● EXERCISE OBJECTIVE
Each entry needs to be duplicated exactly.

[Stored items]
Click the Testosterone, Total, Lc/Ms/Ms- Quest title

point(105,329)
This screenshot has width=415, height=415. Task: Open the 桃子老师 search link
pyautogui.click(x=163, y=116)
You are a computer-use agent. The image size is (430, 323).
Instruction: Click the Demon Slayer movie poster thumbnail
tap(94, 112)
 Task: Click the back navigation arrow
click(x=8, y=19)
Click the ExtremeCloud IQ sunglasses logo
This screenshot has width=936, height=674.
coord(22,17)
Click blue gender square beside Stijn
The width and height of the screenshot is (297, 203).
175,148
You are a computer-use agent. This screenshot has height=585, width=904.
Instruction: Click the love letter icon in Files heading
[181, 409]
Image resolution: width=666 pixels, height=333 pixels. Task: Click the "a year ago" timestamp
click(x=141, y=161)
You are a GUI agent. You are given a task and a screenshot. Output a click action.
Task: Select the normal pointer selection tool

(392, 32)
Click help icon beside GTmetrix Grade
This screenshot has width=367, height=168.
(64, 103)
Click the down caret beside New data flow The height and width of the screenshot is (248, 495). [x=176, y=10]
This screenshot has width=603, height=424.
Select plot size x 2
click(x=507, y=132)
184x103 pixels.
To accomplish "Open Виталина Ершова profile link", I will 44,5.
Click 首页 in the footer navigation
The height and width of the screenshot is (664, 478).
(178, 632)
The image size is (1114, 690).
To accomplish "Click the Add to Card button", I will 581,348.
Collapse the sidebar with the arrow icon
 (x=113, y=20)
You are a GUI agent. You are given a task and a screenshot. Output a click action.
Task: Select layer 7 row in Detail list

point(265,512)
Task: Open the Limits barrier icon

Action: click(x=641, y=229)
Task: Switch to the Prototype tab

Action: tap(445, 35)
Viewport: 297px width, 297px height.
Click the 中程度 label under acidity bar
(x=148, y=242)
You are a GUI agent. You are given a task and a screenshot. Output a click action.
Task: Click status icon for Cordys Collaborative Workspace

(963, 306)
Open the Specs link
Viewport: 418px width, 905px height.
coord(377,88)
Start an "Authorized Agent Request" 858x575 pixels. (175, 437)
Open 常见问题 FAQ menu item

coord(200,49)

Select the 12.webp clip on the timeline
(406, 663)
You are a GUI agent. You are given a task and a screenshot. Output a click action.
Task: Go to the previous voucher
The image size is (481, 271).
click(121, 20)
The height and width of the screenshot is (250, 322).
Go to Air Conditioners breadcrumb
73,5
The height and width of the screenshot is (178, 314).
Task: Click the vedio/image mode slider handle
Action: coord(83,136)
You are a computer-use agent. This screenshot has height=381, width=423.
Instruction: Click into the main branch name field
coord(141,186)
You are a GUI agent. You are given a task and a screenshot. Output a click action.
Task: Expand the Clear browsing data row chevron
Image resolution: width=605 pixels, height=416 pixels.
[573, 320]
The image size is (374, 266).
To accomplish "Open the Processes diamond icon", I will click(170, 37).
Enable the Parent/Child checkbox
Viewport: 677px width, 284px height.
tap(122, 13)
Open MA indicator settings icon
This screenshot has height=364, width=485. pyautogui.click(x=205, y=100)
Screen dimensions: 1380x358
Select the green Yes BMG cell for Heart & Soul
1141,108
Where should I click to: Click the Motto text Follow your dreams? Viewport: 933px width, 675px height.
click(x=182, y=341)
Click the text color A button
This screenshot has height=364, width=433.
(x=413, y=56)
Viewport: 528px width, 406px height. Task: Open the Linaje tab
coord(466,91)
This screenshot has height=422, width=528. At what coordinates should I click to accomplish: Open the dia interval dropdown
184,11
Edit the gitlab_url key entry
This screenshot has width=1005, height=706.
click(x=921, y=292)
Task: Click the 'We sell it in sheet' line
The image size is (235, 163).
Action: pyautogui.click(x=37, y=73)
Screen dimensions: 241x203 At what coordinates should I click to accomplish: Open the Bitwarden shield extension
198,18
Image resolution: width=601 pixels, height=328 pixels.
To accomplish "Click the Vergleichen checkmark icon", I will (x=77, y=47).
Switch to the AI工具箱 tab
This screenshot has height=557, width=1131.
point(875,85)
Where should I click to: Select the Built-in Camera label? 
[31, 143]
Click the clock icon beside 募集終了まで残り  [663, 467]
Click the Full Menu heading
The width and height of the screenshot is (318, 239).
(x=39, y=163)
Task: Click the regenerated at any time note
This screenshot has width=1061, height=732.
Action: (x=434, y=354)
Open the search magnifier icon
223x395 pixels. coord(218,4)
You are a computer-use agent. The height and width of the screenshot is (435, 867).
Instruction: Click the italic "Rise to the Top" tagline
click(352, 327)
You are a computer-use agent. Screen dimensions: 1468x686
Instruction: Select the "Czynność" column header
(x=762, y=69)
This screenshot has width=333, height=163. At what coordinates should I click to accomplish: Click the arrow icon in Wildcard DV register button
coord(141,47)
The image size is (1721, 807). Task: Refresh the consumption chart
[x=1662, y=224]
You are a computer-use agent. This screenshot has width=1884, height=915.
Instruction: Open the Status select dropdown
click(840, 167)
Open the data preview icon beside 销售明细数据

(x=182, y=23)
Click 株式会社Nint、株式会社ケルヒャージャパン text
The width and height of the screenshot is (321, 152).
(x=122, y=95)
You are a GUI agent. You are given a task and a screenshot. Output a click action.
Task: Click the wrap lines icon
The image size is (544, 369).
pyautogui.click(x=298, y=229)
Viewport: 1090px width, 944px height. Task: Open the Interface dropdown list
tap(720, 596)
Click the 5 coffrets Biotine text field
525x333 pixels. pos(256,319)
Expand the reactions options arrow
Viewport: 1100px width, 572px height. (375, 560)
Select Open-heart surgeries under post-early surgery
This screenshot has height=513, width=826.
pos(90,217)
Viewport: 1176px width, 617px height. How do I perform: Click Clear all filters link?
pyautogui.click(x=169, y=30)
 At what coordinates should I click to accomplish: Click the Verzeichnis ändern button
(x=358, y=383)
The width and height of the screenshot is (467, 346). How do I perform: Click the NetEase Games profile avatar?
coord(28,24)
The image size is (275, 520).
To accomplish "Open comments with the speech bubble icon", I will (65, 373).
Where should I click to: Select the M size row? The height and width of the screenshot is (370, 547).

● TASK ANSWER
Click the Testosterone, Total, Lc/Ms/Ms- Quest title

point(105,329)
This screenshot has width=415, height=415. Task: Open the 桃子老师 search link
pyautogui.click(x=163, y=116)
You are a computer-use agent. The image size is (430, 323).
Instruction: Click the Demon Slayer movie poster thumbnail
tap(94, 112)
 Task: Click the back navigation arrow
click(x=8, y=19)
Click the ExtremeCloud IQ sunglasses logo
This screenshot has width=936, height=674.
coord(22,17)
Click blue gender square beside Stijn
The width and height of the screenshot is (297, 203).
175,148
You are a computer-use agent. This screenshot has height=585, width=904.
Instruction: Click the love letter icon in Files heading
[181, 409]
Image resolution: width=666 pixels, height=333 pixels. Task: Click the "a year ago" timestamp
click(x=141, y=161)
You are a GUI agent. You are given a task and a screenshot. Output a click action.
Task: Select the normal pointer selection tool

(392, 32)
Click help icon beside GTmetrix Grade
This screenshot has width=367, height=168.
(64, 103)
Click the down caret beside New data flow The height and width of the screenshot is (248, 495). [x=176, y=10]
This screenshot has width=603, height=424.
Select plot size x 2
click(x=507, y=132)
184x103 pixels.
To accomplish "Open Виталина Ершова profile link", I will 44,5.
Click 首页 in the footer navigation
The height and width of the screenshot is (664, 478).
(178, 632)
The image size is (1114, 690).
To accomplish "Click the Add to Card button", I will 581,348.
Collapse the sidebar with the arrow icon
 (x=113, y=20)
You are a GUI agent. You are given a task and a screenshot. Output a click action.
Task: Select layer 7 row in Detail list

point(265,512)
Task: Open the Limits barrier icon

Action: click(x=641, y=229)
Task: Switch to the Prototype tab

Action: tap(445, 35)
Viewport: 297px width, 297px height.
Click the 中程度 label under acidity bar
(x=148, y=242)
You are a GUI agent. You are given a task and a screenshot. Output a click action.
Task: Click status icon for Cordys Collaborative Workspace

(963, 306)
Open the Specs link
Viewport: 418px width, 905px height.
coord(377,88)
Start an "Authorized Agent Request" 858x575 pixels. (175, 437)
Open 常见问题 FAQ menu item

coord(200,49)

Select the 12.webp clip on the timeline
(406, 663)
You are a GUI agent. You are given a task and a screenshot. Output a click action.
Task: Go to the previous voucher
The image size is (481, 271).
click(121, 20)
The height and width of the screenshot is (250, 322).
Go to Air Conditioners breadcrumb
73,5
The height and width of the screenshot is (178, 314).
Task: Click the vedio/image mode slider handle
Action: coord(83,136)
You are a computer-use agent. This screenshot has height=381, width=423.
Instruction: Click into the main branch name field
coord(141,186)
You are a GUI agent. You are given a task and a screenshot. Output a click action.
Task: Expand the Clear browsing data row chevron
Image resolution: width=605 pixels, height=416 pixels.
[573, 320]
The image size is (374, 266).
To accomplish "Open the Processes diamond icon", I will click(170, 37).
Enable the Parent/Child checkbox
Viewport: 677px width, 284px height.
tap(122, 13)
Open MA indicator settings icon
This screenshot has height=364, width=485. pyautogui.click(x=205, y=100)
Screen dimensions: 1380x358
Select the green Yes BMG cell for Heart & Soul
1141,108
Where should I click to: Click the Motto text Follow your dreams? Viewport: 933px width, 675px height.
click(x=182, y=341)
Click the text color A button
This screenshot has height=364, width=433.
(x=413, y=56)
Viewport: 528px width, 406px height. Task: Open the Linaje tab
coord(466,91)
This screenshot has height=422, width=528. At what coordinates should I click to accomplish: Open the dia interval dropdown
184,11
Edit the gitlab_url key entry
This screenshot has width=1005, height=706.
click(x=921, y=292)
Task: Click the 'We sell it in sheet' line
The image size is (235, 163).
Action: pyautogui.click(x=37, y=73)
Screen dimensions: 241x203 At what coordinates should I click to accomplish: Open the Bitwarden shield extension
198,18
Image resolution: width=601 pixels, height=328 pixels.
To accomplish "Click the Vergleichen checkmark icon", I will (x=77, y=47).
Switch to the AI工具箱 tab
This screenshot has height=557, width=1131.
point(875,85)
Where should I click to: Select the Built-in Camera label? 
[31, 143]
Click the clock icon beside 募集終了まで残り  [663, 467]
Click the Full Menu heading
The width and height of the screenshot is (318, 239).
(x=39, y=163)
Task: Click the regenerated at any time note
This screenshot has width=1061, height=732.
Action: (x=434, y=354)
Open the search magnifier icon
223x395 pixels. coord(218,4)
You are a computer-use agent. The height and width of the screenshot is (435, 867).
Instruction: Click the italic "Rise to the Top" tagline
click(352, 327)
You are a computer-use agent. Screen dimensions: 1468x686
Instruction: Select the "Czynność" column header
(x=762, y=69)
This screenshot has width=333, height=163. At what coordinates should I click to accomplish: Click the arrow icon in Wildcard DV register button
coord(141,47)
The image size is (1721, 807). Task: Refresh the consumption chart
[x=1662, y=224]
You are a computer-use agent. This screenshot has width=1884, height=915.
Instruction: Open the Status select dropdown
click(840, 167)
Open the data preview icon beside 销售明细数据

(x=182, y=23)
Click 株式会社Nint、株式会社ケルヒャージャパン text
The width and height of the screenshot is (321, 152).
(x=122, y=95)
You are a GUI agent. You are given a task and a screenshot. Output a click action.
Task: Click the wrap lines icon
The image size is (544, 369).
pyautogui.click(x=298, y=229)
Viewport: 1090px width, 944px height. Task: Open the Interface dropdown list
tap(720, 596)
Click the 5 coffrets Biotine text field
525x333 pixels. pos(256,319)
Expand the reactions options arrow
Viewport: 1100px width, 572px height. (375, 560)
Select Open-heart surgeries under post-early surgery
This screenshot has height=513, width=826.
pos(90,217)
Viewport: 1176px width, 617px height. How do I perform: Click Clear all filters link?
pyautogui.click(x=169, y=30)
 At what coordinates should I click to accomplish: Click the Verzeichnis ändern button
(x=358, y=383)
The width and height of the screenshot is (467, 346). How do I perform: Click the NetEase Games profile avatar?
coord(28,24)
The image size is (275, 520).
To accomplish "Open comments with the speech bubble icon", I will (65, 373).
Where should I click to: Select the M size row? The height and width of the screenshot is (370, 547).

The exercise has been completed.